By clicking here you can view, print or download the fully artworked Digital Edition of BfK 189 July 2011.
‘Nothing prepared me for seeing her right in front of me. It was as if the lochs and the mountains and the sky were folded deep inside her, as if she was a small piece of this vast landscape and none of it could exist without her.’
‘She’ is a rare osprey who has nested in a pine tree on the loch. The loch is above the farm belonging to Callum’s family in the Scottish Highlands, but it is fey, gypsyish Iona who has discovered the osprey and then reveals her whereabouts as a precious secret to Callum. Iona is an outsider in village society, left with her eccentric grandfather by a ‘feckless’ mother. But Lewis reveals that sometimes it is the ‘outsider’ who sees most. In this moving story, Iona is the one who is deeply in tune with the natural environment, able to stalk a red deer to within a hand’s breadth and catch trout with her bare hands. She leads the already sensitive Callum to see his own world more vividly, but the initial price is his friendship with his old laddish gang.

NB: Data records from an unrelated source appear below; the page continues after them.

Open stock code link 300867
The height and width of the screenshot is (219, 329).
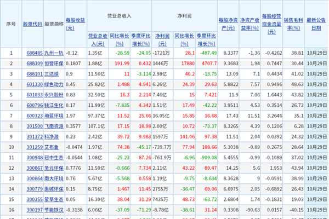click(x=33, y=166)
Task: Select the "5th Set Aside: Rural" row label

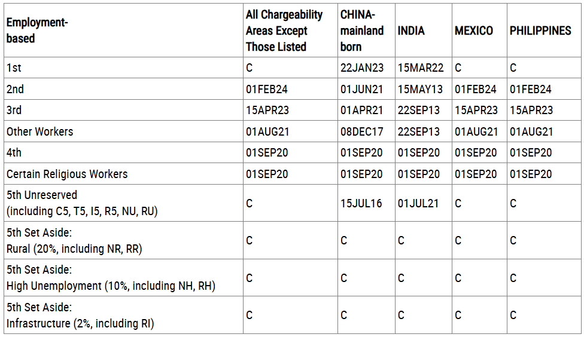Action: (x=74, y=241)
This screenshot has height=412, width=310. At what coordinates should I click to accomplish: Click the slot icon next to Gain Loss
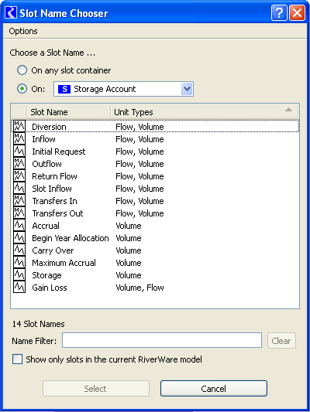(19, 287)
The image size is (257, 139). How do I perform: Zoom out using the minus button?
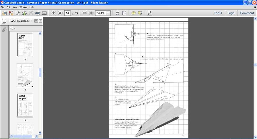(84, 13)
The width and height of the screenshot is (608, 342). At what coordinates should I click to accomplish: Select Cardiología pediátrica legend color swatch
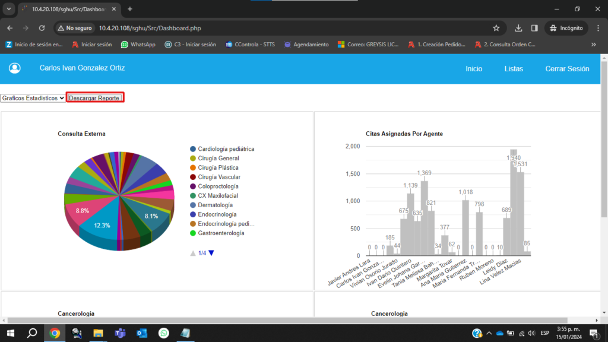click(193, 149)
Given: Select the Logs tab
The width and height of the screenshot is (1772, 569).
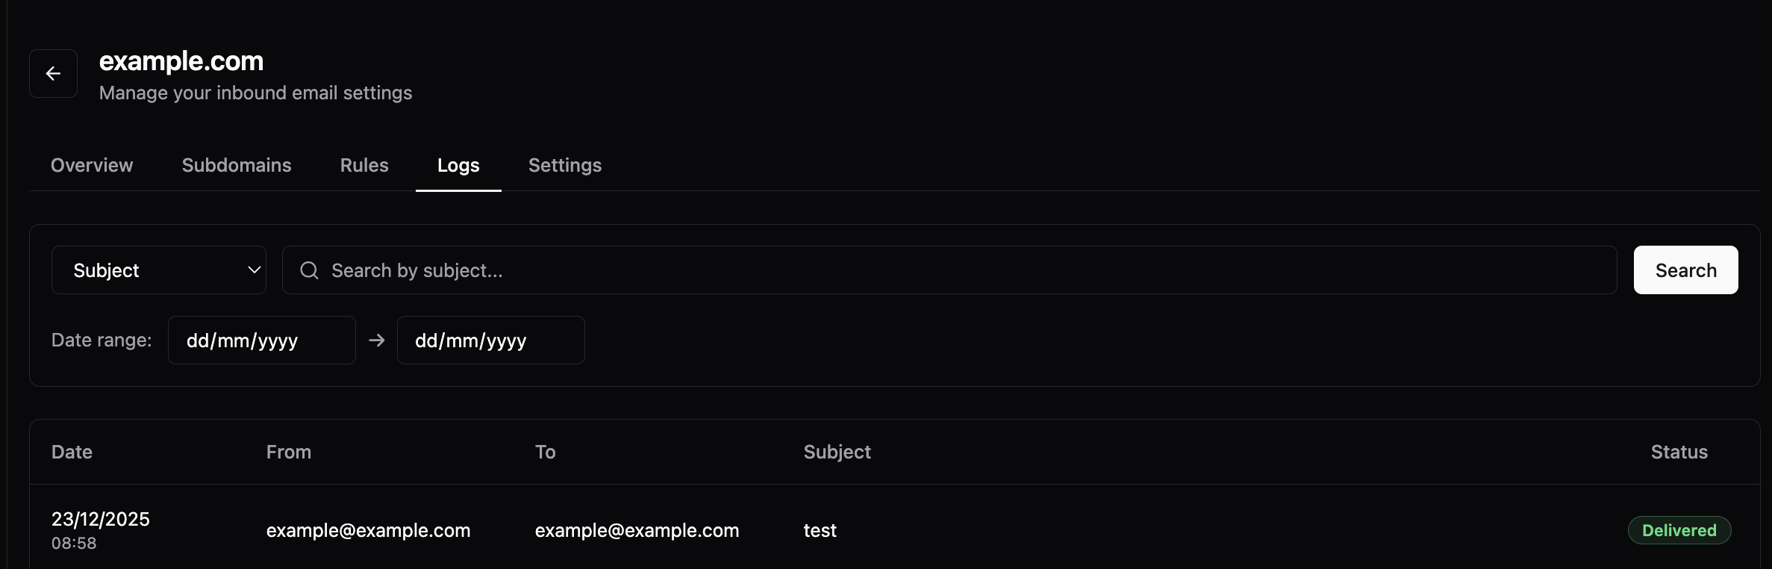Looking at the screenshot, I should click(x=458, y=165).
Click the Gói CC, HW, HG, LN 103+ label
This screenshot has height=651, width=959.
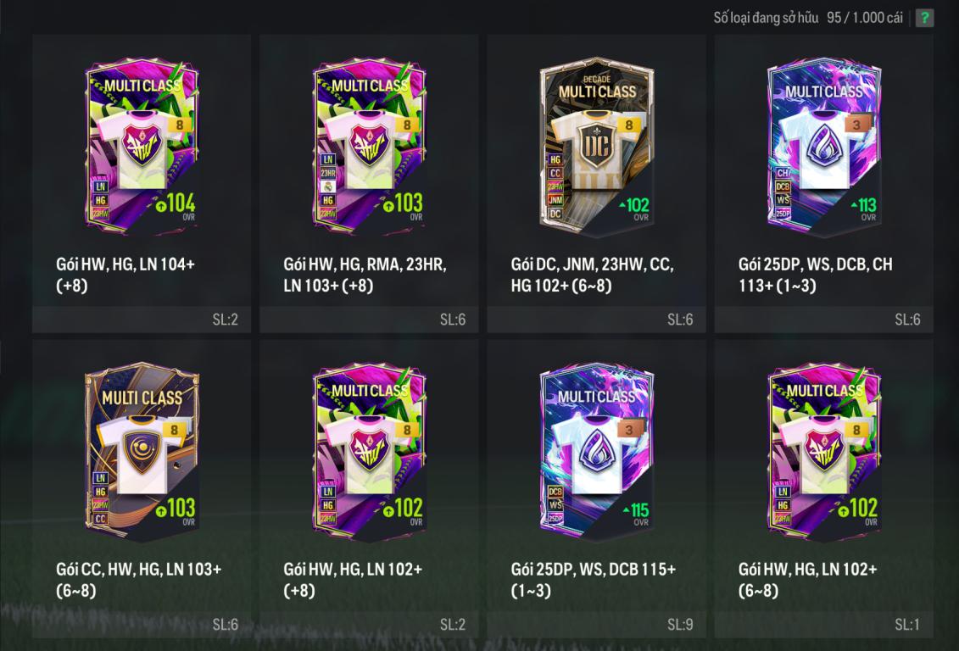[139, 580]
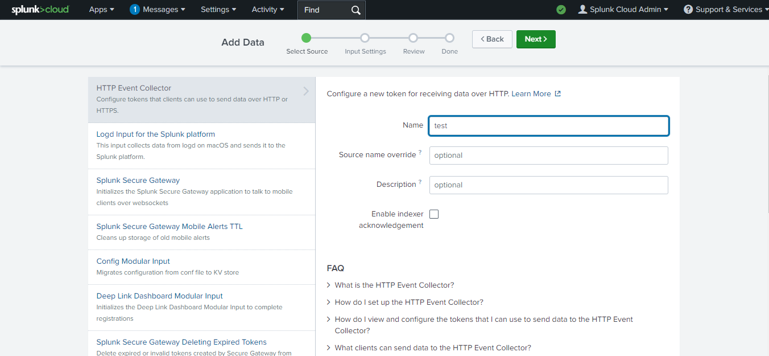Viewport: 769px width, 356px height.
Task: Click the magnifier icon in the Find bar
Action: pos(355,10)
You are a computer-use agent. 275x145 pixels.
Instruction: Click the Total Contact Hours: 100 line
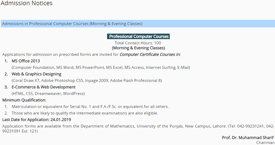point(138,43)
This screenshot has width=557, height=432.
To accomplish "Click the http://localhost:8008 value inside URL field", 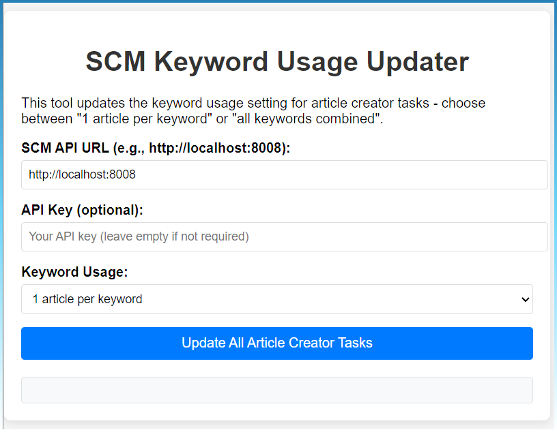I will 82,175.
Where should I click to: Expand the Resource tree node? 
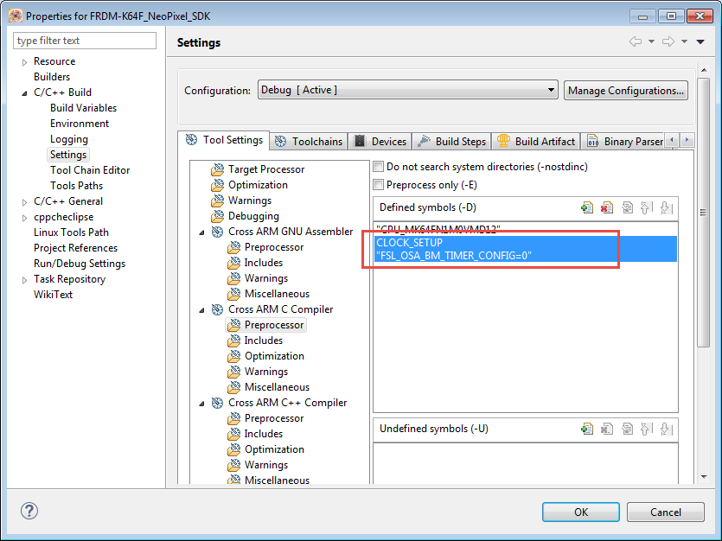pos(24,62)
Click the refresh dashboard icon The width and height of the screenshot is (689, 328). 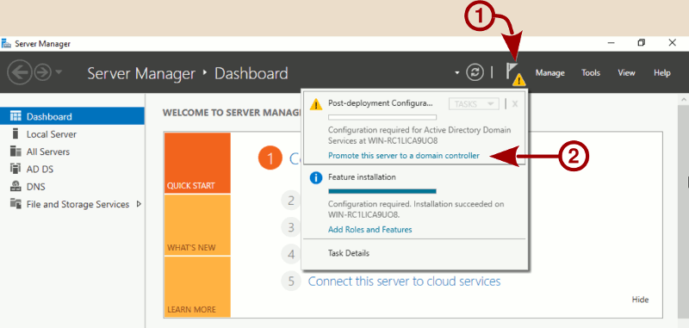pos(475,72)
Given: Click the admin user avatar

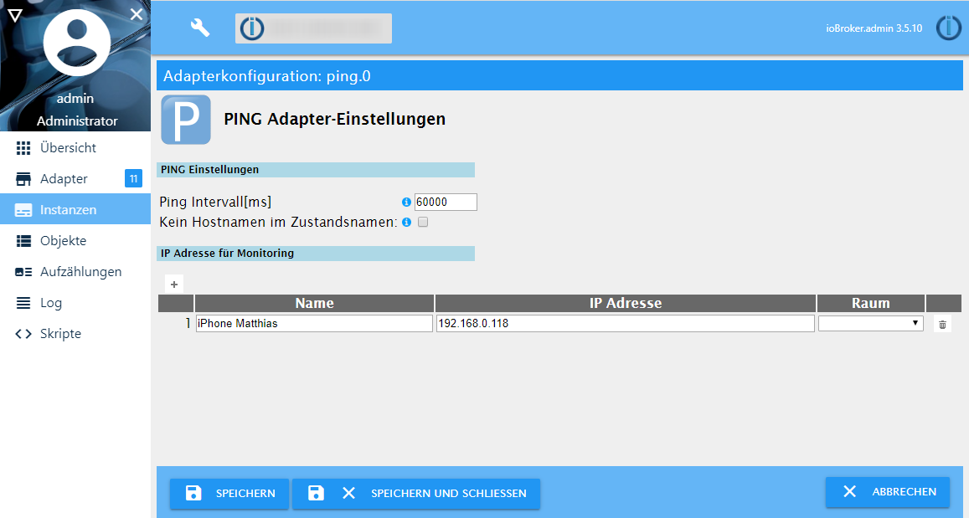Looking at the screenshot, I should 76,44.
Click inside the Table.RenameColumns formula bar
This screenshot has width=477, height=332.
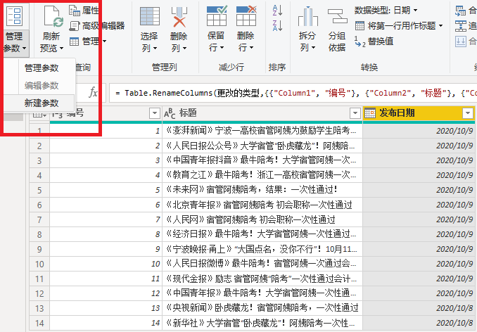coord(295,93)
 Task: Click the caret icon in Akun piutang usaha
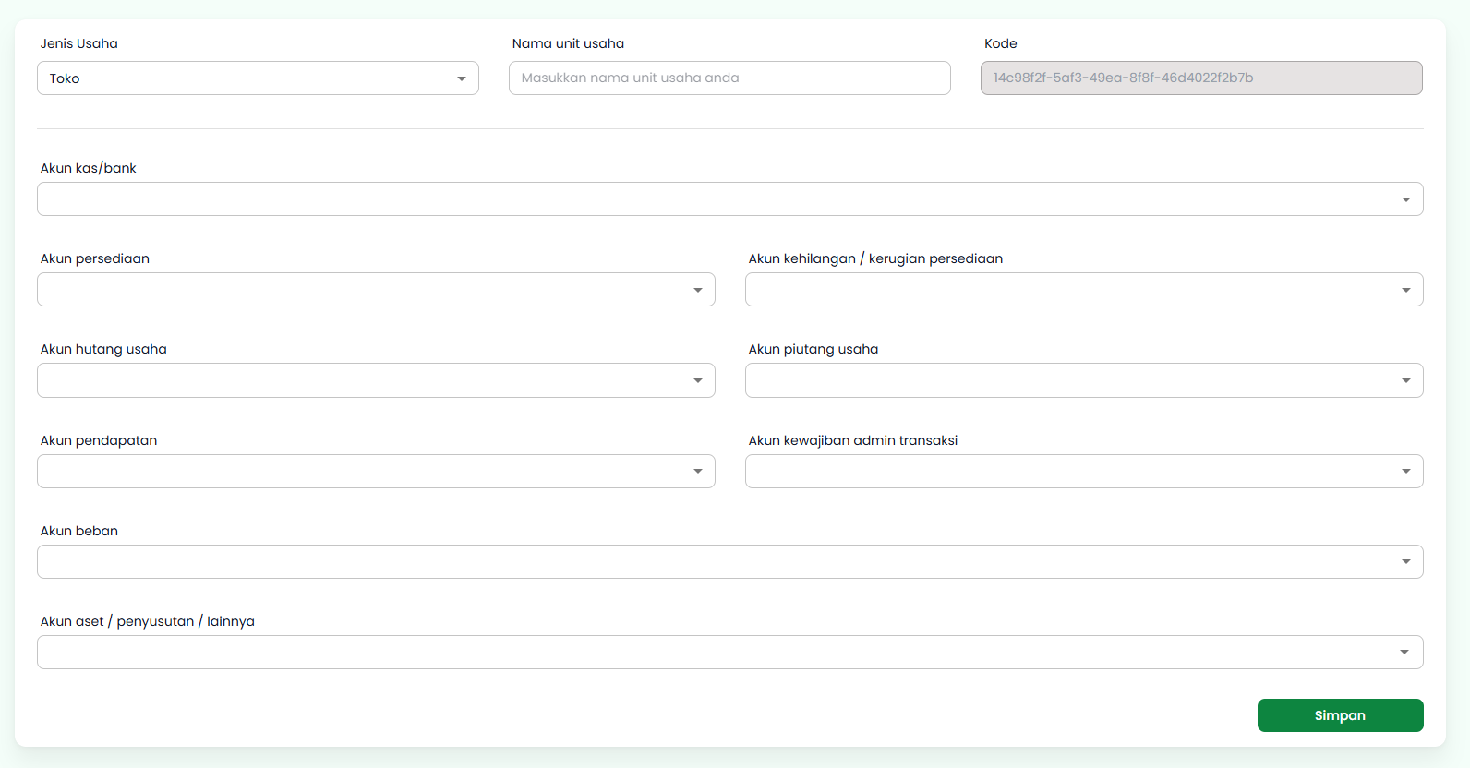pyautogui.click(x=1405, y=380)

The two children name the osprey, Iris, after the Goddess of the wind and sky, and Iona’s watchfulness helps to save her when Iris is caught by fishing wire. This involves revealing Iris’ existence to Callum’s parents and Hamish at the local nature reserve. As part of a project to monitor ospreys, Hamish tags the bird with a transmitter so that her migration pattern can be tracked. Then events take a tragic turn and Iona falls victim to meningitis…
In dealing with his grief, Callum has to re-evaluate his friendships and let others share his secret, while in mourning Iona’s death, the villagers are also confronted with their attitudes to others.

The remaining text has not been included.